29 October 2012

love won out



the calm before the storm

in my cozy home i sit whilst a storm is raging. a monster storm, penned frankenstorm, is brewing. a hybrid of cold freezing rain and hurricane-like winds is threatening our little-cottage-on-the hill. a storm that is like nothing ever seen over the last 100 years. the storm that is raging outside my door is not unlike the storm that is raging in our country right now.

i am not sure how to articulate this rumination of storm that has been rolling around in my mind for going on 30 years now. so like a body of cold water that begs to be enjoyed, i think i shall just jump right in. before i do, a disclaimer. the opinions expressed in this blogpost are solely mine-written from my meager understanding of my own christian beliefs.

one of my sister's best friend in high school was a handsome boy who happened to be the son of our pastor. my sister and her other best friend, a lovely girl, were always together. the three of them. they had their senior portrait made together. they were a fixture in our home. i still remember the three of them always together. swimming in our pool. chatting and laughing. going to prom. all those typical teenager-ish things. but one of those three high school friends was keeping a not so typical teenager-ish secret. a secret that ultimately killed him. he was gay.

my very intuitive sister knew his secret. how could she not? she was his best friend. and best friends share their lives with one another-even if they don't. 

i have been thinking a lot about this lately. the heated political debate about how people live. and who should be able to get married to whom. it's written on the voting ballot in my state. it embarrases me, really. have we come to this? making everything a law or an opportunity to politicize the private? giving politicos more power and prowess? paying them to fight all these imaginary dragons whilst we sink further into poverty both literal and spiritual. it makes me want to shout,"wake up!"

as a christian it feels like such a waste of time really. the time that it takes to fight another person over who they wish to love seems like time better spent loving the One who made me and them. am i missing something? if i am solely focused on the Creator, if i am gazing at Him and basking in His light, do i still have time to throw stones? to nick pick? i mean who is going to listen to a shout of hate when a whisper of love works so much more powerfully? consider the cross. i implore you. consider the cross bearer.

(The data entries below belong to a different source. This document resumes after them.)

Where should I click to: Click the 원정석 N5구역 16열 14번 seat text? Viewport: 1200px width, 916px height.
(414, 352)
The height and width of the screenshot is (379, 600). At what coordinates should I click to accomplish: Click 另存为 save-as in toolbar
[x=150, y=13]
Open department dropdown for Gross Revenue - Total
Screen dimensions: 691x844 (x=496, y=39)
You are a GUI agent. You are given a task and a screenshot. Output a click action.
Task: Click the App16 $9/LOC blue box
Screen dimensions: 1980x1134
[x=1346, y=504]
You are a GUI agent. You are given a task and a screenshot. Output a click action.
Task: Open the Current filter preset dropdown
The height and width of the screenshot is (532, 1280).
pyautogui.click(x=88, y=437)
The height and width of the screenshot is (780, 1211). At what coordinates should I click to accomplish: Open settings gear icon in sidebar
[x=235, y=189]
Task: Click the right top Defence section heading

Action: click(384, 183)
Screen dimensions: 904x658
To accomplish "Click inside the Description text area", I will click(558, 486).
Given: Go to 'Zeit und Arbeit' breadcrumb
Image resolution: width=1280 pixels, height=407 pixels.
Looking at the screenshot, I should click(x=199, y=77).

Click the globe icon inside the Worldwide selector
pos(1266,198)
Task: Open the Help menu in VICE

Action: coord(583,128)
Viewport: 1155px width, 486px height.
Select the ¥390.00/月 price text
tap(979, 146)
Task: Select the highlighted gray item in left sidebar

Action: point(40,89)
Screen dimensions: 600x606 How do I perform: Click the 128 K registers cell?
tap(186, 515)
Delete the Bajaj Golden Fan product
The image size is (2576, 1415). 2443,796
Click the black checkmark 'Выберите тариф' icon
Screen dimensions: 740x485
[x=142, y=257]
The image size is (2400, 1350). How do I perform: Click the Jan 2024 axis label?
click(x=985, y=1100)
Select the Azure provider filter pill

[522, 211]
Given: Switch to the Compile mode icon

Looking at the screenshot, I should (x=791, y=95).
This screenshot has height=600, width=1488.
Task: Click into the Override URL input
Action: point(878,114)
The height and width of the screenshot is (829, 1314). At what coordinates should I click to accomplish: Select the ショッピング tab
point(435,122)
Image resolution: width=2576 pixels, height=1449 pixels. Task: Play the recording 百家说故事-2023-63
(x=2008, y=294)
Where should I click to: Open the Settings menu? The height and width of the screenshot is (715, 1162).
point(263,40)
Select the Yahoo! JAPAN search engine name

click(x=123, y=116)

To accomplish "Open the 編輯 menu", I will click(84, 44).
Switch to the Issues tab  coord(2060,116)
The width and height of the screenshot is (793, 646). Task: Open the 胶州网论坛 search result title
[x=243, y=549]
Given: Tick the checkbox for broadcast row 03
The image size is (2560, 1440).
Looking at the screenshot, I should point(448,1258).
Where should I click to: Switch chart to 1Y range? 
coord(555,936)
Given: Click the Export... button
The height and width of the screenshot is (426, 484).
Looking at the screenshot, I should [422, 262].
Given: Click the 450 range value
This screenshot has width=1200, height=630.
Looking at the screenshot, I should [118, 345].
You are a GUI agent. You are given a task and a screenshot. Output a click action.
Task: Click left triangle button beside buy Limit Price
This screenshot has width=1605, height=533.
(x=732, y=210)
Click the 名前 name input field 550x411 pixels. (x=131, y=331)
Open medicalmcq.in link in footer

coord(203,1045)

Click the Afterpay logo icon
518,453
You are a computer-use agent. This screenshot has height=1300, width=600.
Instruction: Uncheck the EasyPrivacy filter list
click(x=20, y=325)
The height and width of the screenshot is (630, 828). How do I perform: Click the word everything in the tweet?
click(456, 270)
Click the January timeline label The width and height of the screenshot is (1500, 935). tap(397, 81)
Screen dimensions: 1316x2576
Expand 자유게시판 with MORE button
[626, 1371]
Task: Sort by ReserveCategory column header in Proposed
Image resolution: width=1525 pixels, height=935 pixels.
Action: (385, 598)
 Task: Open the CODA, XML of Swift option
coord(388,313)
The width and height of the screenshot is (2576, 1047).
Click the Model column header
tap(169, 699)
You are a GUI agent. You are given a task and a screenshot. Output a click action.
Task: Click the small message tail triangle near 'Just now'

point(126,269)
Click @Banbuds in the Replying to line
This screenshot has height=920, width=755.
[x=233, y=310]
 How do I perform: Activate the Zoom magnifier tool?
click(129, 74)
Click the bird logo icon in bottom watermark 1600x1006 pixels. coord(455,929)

He walked amongst the haters. He was not one of them. 

i think the church has fallen for a great big trick. it reminds me so much of c.s. lewis' book the screwtape letters. the demons are at work. and the one who is working the hardest is named Distraction. the time that it takes for a person to write a sign in protest or volunteer to get signatures protesting could have been better spent sitting with a grieving widow or tutoring a struggling student. are we too focused on what we are against that we forgot what we are for? 

the Mister and i roll these thoughts around a lot. his observation is on the hypocrisy of the church in regards to marriage. "we have no business telling other people who or how to marry when our divorce rate is out of control." 

christians, have we lost our way? love won out. jesus' love won us out. He is enough. He is bigger than our petty arguing. He is bigger than our protests. He is bigger than our well intended posturing. that, THAT is worth shouting. that is worth getting excited about. if we must make a sign, how about writing about His love? consider the gospel. the good news. He who knew no sin, bore our sin on our behalf. He went to the cross for us.    all.of.us. and we do not deserve, and we do nothing to earn it. o, good glorious gospel. that is worthy of examining and commending. be FOR that.

"turn your eyes upon jesus look full in his wonderful face and the things of earth will grow strangely dim in the light of his glory and grace"{hymn by helen lemmel, 1922}

if i am for Him, what i am against doesn't really matter much. and i am for Him.